RECORDS PROVIDED>
↓↓↓

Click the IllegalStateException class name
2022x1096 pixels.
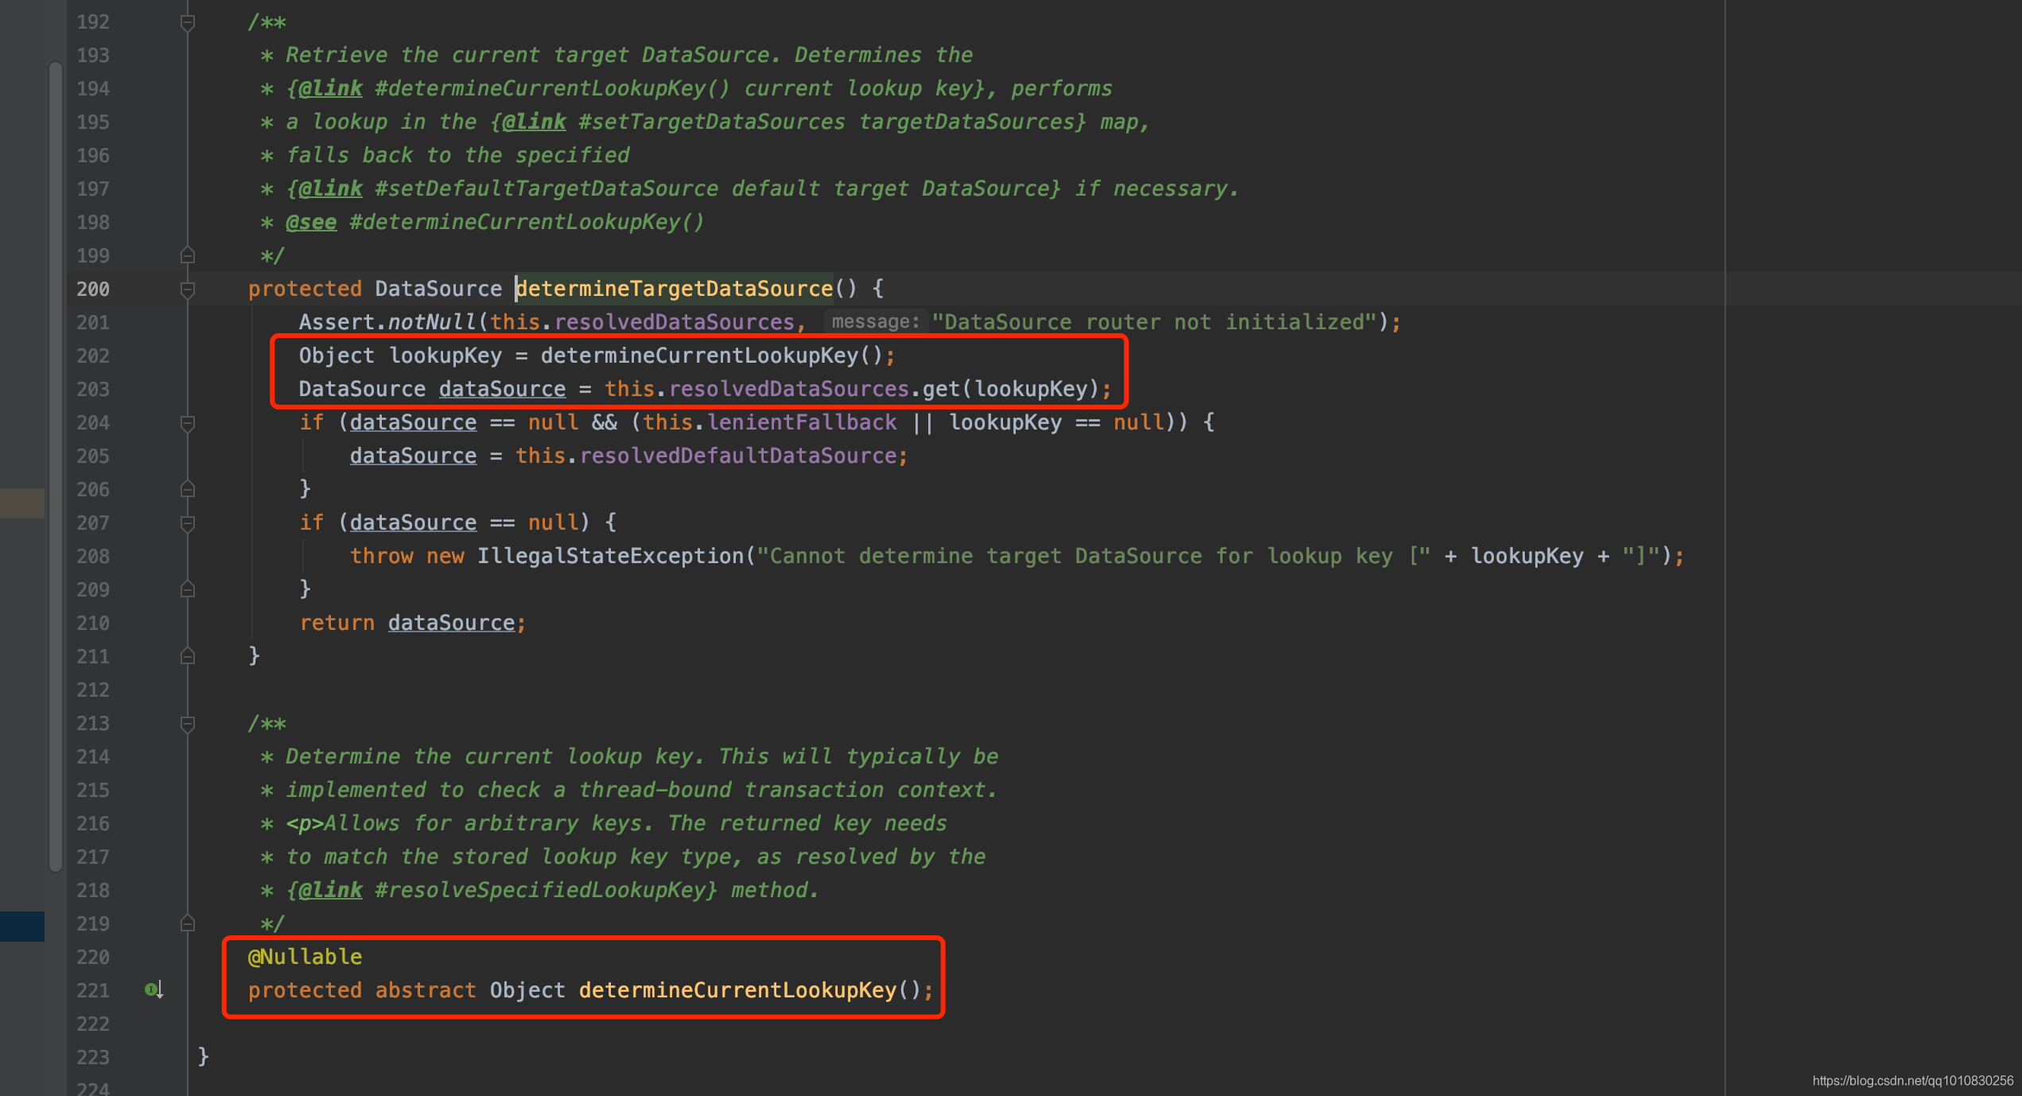click(610, 556)
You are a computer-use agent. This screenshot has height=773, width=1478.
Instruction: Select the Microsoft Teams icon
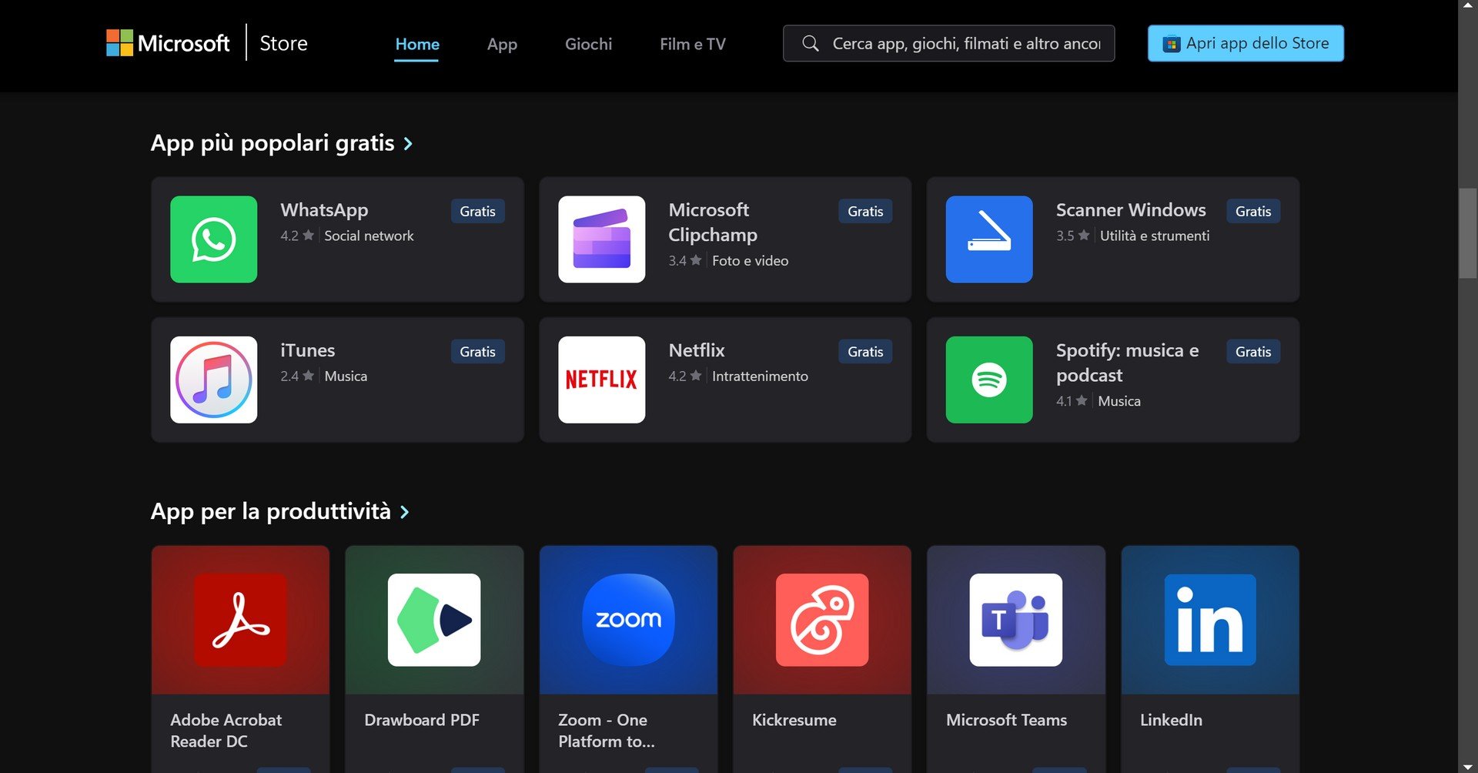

↑↑↑

THE TASK> A faithful copy of every record is needed here. Leave the images out of it.

TASK SOLUTION>
Click the IllegalStateException class name
2022x1096 pixels.
click(610, 556)
You are a computer-use agent. This screenshot has height=773, width=1478.
Instruction: Select the Microsoft Teams icon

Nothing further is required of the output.